I'd list everything I hated about this episode but I would basically be quoting the script, word for word.

The concept we saw in the trailer—Daleks apparently helping the Allies in WWII—felt fresh and interesting, and there were so many ways it could have been explored meaningfully. That would have been quite a treat considering almost every Dalek story in the new series has been thoroughly embarrassing (the exception is "Dalek"). I'm not sure, but I think this might be the worst Dalek story ever.

Seriously, almost every minute is a fresh letdown. Dismal storyline, dismal dialogue, unconvincing emotion, ghastly Churchill impression (at least I hope so). The whole episode is centered around an unintentionally hilarious Dalek redesign; they're painted in candy colors now and they have a vocal filter they stole from the Strokes. There's even a totally gratuitous Star Wars ripoff sequence, complete with "I can't shake him" moment and "shields down on the Death Star for one pilot to get through" moment, which is even worse when you find out it's happened because a Dalek android has, in about 40 seconds' time, retrofitted WWII fighter planes to fly through space.

There are exactly two bits I kind of liked. One is the moment when Amy teaches the Doctor that humanity is better defined by love than by pain, supported by admittedly excellent acting by the Dalek android (the only decent performance in the whole episode, unfortunately including Matt Smith and Karen Gillan).
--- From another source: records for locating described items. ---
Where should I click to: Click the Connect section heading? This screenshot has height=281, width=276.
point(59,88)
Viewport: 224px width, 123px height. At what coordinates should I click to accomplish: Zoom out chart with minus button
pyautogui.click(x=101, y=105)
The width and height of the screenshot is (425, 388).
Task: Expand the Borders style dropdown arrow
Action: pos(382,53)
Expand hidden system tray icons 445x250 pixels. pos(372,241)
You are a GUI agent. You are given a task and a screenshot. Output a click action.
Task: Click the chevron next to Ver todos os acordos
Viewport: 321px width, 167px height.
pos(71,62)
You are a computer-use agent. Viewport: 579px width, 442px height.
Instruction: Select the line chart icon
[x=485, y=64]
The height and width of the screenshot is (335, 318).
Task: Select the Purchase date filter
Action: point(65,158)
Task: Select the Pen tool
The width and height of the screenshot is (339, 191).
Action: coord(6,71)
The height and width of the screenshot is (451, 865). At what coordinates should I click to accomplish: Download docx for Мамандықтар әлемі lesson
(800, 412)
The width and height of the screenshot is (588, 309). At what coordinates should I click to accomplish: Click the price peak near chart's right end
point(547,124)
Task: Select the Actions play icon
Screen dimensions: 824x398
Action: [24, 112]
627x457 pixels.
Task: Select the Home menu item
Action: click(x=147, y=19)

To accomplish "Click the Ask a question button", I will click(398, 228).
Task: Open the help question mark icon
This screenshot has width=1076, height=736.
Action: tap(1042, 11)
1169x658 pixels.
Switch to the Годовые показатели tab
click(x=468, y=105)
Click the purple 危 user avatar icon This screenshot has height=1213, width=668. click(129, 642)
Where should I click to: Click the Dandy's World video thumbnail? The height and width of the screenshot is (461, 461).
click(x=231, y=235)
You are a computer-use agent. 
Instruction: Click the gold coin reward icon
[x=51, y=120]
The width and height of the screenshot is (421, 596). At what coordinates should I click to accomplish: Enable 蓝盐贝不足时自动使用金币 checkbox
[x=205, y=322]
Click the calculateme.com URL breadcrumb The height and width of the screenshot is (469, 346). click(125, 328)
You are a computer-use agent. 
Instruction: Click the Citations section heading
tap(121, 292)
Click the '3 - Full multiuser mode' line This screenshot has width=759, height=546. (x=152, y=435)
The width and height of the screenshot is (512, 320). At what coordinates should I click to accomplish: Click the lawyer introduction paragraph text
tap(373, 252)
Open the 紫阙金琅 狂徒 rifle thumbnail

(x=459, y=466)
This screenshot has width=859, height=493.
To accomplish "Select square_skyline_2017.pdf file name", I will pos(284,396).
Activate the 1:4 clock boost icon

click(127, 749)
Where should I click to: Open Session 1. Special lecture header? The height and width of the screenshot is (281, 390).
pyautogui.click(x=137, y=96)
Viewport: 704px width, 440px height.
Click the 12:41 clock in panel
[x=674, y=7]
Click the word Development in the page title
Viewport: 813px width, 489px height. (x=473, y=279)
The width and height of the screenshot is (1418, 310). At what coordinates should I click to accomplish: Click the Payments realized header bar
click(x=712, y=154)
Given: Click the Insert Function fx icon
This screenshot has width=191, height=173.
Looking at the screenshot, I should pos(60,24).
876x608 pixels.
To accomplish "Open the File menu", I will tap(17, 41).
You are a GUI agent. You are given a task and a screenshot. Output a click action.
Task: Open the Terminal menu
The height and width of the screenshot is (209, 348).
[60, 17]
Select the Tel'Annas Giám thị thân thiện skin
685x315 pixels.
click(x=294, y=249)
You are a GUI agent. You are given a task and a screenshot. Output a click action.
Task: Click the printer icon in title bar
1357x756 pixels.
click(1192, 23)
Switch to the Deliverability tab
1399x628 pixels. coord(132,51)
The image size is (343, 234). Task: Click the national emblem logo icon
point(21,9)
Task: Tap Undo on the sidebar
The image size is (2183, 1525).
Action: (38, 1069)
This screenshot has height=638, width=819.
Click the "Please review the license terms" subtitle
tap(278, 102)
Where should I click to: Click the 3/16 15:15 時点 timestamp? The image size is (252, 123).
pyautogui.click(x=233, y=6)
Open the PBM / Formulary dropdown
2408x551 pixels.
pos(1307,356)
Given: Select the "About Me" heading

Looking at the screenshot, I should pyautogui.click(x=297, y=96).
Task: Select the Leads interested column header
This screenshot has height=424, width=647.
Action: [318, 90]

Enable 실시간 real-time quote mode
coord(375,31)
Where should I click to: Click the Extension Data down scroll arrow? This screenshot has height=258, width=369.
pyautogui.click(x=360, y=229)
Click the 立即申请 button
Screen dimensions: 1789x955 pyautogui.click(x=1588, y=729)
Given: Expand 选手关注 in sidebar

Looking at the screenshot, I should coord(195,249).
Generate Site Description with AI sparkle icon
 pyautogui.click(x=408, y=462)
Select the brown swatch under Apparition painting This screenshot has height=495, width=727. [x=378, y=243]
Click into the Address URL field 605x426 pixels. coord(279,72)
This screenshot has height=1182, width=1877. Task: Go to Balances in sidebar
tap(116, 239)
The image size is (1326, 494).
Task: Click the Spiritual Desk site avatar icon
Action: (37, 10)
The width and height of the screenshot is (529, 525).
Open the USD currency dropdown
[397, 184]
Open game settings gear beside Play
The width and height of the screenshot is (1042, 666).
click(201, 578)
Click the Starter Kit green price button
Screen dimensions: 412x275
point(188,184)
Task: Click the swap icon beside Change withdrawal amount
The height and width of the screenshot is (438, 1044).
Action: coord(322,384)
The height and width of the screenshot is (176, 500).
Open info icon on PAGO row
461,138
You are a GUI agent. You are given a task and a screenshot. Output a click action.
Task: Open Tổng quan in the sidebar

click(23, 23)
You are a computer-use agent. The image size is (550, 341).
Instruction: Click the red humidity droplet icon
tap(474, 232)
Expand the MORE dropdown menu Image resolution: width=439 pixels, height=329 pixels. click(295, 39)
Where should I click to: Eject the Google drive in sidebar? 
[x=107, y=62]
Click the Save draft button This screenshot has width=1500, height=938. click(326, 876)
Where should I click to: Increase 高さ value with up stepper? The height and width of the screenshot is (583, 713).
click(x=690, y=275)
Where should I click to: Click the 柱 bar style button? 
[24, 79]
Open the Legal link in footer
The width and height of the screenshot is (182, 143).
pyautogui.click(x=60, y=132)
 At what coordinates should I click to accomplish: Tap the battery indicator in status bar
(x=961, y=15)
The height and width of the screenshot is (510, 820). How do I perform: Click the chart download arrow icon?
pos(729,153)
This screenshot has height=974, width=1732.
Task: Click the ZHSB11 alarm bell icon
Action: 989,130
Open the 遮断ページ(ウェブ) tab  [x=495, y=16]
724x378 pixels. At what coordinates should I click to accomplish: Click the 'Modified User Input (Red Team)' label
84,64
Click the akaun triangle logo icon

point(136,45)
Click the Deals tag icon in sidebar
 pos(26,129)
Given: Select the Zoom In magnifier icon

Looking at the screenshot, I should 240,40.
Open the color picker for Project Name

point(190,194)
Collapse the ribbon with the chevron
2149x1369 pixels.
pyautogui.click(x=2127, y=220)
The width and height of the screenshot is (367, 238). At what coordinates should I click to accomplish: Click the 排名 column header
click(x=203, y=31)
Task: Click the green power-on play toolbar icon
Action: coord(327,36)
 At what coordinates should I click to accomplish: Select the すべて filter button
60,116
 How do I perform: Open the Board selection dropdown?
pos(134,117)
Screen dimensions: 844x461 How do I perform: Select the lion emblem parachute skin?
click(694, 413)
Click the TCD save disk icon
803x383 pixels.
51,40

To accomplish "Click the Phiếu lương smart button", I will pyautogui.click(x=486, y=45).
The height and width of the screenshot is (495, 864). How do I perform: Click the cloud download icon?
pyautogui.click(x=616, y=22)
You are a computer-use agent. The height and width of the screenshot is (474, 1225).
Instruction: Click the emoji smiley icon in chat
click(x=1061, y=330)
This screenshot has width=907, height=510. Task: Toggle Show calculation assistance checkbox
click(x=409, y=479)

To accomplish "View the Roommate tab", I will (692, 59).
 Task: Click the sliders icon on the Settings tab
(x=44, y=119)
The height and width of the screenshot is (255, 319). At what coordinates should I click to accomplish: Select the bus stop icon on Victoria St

The other, though I saw it coming, is when the Doctor eats the cookie he's been pretending is a TARDIS self-destruct device.

No one on the new show has any idea how to write a worthwhile Dalek story. It was inevitable that they'd come back, and now I hate them just as much as the Doctor does. If the price of scripts as good as "The Ark in Space" is more monsters made from green bubble wrap, I'll pay it. Anything's better than seeing these Fiestaware salt shakers at the end of every season, but it seems we'll never be rid of the bastards. KBO, indeed.